Extracted text >>

Meet the recently elected Carolina Population Center Faculty Fellows

Sep 18, 2017

The Carolina Population Center's Faculty Fellows elected five UNC faculty members to join the CPC Fellows program. The Fellows are CPC's permanent and vital core, and the center devotes its resources to facilitating their research. Currently, there are 65 Fellows from 15 different UNC departments.

Elizabeth Frankenberg is a Professor of Sociology.

Frankenberg's research focuses on individual and family response to change and the role of community, broadly construed, in individual behaviors and outcomes. She has invested heavily in developing and implementing innovative and ambitious designs for data collection to support her own research and that of the scientific and policy communities more broadly. These investments center on three projects: the Indonesia Family Life Survey (IFLS), The Worker Iron Status Evaluation (WISE), and the Study of the Tsunami Aftermath and Recovery (STAR). Her work intersects with scholars across a number of disciplines, including demography, sociology, economics, geography, and public health.

Frankenberg is CPC's new Director, as of 7/1/2017.

Jason Davis is an Assistant Professor of Geography.

Task prompt >> Proceed with the article on the newly elected Carolina Population Center Faculty Fellows from where it stops, beginning after the sentence introducing Jason Davis.

Listed entries >>
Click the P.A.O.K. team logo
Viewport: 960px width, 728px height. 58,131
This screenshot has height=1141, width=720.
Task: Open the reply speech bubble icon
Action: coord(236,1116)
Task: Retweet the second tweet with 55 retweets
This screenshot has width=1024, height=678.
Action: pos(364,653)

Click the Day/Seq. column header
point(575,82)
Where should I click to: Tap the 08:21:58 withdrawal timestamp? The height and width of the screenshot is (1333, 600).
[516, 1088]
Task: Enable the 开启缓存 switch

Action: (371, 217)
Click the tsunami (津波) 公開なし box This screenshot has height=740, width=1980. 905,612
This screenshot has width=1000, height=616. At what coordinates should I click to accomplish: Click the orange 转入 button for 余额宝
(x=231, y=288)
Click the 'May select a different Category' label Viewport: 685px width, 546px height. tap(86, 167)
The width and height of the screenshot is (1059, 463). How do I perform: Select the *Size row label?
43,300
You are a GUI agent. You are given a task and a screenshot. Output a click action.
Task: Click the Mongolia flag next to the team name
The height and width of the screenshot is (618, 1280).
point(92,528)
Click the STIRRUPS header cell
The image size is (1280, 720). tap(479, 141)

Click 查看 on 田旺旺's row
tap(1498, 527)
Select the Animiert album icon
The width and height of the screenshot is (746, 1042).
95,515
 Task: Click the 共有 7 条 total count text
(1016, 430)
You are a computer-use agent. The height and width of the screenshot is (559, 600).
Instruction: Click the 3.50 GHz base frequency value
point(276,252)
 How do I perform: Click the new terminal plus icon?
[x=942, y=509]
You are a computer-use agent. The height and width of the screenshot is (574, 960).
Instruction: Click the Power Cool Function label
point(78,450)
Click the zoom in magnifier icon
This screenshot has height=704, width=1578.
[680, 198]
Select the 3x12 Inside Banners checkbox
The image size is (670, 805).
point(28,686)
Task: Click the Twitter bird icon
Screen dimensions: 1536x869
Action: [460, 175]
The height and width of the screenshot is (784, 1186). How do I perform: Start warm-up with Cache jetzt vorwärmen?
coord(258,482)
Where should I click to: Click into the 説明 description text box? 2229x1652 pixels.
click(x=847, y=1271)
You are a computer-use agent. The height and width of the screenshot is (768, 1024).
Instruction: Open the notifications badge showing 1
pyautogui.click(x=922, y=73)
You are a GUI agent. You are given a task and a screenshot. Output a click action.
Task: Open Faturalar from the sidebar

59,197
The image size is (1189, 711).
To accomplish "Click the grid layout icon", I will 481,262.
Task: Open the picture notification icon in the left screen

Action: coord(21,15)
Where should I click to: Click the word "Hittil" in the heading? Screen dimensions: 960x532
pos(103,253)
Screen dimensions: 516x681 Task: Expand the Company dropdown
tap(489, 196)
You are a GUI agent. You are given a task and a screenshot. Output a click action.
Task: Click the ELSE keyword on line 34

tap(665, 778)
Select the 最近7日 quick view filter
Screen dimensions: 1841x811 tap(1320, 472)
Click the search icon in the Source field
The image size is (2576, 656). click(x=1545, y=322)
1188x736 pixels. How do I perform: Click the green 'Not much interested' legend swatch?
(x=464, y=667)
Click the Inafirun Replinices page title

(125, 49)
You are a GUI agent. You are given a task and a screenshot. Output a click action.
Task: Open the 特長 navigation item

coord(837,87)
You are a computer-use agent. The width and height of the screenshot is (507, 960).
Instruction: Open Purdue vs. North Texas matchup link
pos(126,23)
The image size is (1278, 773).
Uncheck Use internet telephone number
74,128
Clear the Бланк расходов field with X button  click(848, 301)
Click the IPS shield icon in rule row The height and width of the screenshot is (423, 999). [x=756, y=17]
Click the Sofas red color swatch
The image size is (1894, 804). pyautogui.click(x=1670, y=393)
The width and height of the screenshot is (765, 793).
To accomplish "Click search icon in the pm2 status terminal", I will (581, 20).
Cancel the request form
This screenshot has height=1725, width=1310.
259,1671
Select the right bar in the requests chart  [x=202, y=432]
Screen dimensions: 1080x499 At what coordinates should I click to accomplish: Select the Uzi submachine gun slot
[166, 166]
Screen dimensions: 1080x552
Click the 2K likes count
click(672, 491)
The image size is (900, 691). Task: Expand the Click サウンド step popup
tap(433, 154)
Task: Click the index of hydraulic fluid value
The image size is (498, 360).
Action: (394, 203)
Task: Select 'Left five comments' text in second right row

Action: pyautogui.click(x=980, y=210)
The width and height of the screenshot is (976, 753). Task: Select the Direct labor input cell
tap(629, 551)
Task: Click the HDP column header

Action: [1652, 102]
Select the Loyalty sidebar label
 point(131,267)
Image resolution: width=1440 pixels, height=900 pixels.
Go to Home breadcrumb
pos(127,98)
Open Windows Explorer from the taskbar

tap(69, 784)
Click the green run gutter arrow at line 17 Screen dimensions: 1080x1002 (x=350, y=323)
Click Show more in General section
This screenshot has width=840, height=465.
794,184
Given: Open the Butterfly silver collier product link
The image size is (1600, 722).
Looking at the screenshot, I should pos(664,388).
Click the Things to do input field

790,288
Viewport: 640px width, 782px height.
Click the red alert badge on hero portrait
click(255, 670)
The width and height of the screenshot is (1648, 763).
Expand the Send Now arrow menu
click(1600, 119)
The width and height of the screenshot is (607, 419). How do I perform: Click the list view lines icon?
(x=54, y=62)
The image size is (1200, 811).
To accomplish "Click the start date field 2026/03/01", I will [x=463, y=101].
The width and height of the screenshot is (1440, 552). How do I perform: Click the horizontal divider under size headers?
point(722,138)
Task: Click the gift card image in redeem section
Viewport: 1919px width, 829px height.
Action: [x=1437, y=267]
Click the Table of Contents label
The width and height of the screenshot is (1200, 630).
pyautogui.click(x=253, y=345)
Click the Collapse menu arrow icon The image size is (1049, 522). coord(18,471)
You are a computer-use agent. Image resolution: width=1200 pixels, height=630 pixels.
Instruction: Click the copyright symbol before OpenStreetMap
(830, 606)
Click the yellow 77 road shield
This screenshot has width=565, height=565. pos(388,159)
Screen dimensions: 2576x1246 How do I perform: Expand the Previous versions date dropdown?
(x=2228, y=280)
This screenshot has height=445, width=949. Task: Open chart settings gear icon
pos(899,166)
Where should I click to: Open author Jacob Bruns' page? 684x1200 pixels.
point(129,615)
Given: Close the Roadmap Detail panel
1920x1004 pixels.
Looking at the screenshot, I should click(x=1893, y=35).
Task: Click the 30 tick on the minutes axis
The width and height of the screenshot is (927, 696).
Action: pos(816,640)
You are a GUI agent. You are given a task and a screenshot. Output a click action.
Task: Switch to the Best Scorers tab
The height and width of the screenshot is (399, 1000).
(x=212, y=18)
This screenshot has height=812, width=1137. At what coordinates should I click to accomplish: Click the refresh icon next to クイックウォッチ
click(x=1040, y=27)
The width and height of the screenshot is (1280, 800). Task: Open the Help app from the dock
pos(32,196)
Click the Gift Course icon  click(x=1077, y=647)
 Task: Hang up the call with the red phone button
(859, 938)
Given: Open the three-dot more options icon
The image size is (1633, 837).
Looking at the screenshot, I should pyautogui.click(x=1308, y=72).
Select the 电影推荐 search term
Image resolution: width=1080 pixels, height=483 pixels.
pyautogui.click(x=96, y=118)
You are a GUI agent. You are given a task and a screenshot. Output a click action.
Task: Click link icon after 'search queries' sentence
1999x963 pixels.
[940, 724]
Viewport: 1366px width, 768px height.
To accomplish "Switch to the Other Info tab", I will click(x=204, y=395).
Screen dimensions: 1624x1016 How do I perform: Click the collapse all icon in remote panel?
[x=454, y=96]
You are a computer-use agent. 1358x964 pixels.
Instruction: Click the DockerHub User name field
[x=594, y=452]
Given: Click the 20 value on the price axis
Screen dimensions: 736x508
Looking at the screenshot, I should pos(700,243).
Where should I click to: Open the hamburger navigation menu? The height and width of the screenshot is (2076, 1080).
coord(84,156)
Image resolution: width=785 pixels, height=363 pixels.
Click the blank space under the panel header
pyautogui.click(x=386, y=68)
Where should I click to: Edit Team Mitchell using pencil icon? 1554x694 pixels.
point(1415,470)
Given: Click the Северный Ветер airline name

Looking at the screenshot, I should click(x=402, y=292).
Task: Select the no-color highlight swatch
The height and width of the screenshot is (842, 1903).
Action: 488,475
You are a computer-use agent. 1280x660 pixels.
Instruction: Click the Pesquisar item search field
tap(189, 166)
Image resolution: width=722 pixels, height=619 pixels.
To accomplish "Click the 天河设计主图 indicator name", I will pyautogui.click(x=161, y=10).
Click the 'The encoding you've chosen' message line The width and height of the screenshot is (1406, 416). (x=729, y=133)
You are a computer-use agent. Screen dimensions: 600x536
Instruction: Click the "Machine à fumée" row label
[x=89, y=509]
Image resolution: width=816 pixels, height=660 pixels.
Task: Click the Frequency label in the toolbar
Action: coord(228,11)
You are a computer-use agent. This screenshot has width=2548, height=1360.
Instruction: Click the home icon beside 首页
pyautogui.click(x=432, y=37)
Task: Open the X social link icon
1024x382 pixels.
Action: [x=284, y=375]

Reply >>
Davis's research focuses on the ramifications of migrant absences and remittances on the well-being of left behind family members-especially children. He uses longitudinal, retrospective and qualitative data to explore the influence of different migration dynamics on left-behind children's educational attainment and nutrition, migration-related fertility, land-use change, and population-environment relationships. His work has largely been concentrated in Central and South America, but he is expanding his geographic interest areas to Sub-Saharan Africa and the Philippines.

Davis was a Postdoctoral Scholar at the Carolina Population Center from 2012 until 2017.

Paul Delamater is an Assistant Professor of Geography.

Delamater's research focuses on spatial components of health care access and utilization as well as disease modeling. He uses methods that employ geographic information systems (GIS) and statistical/spatial analysis to better understand population health issues such as childhood vaccination, herd immunity, and vaccine-preventable diseases in the United States.

Joanna "Asia" Maselko is an Associate Professor of Epidemiology.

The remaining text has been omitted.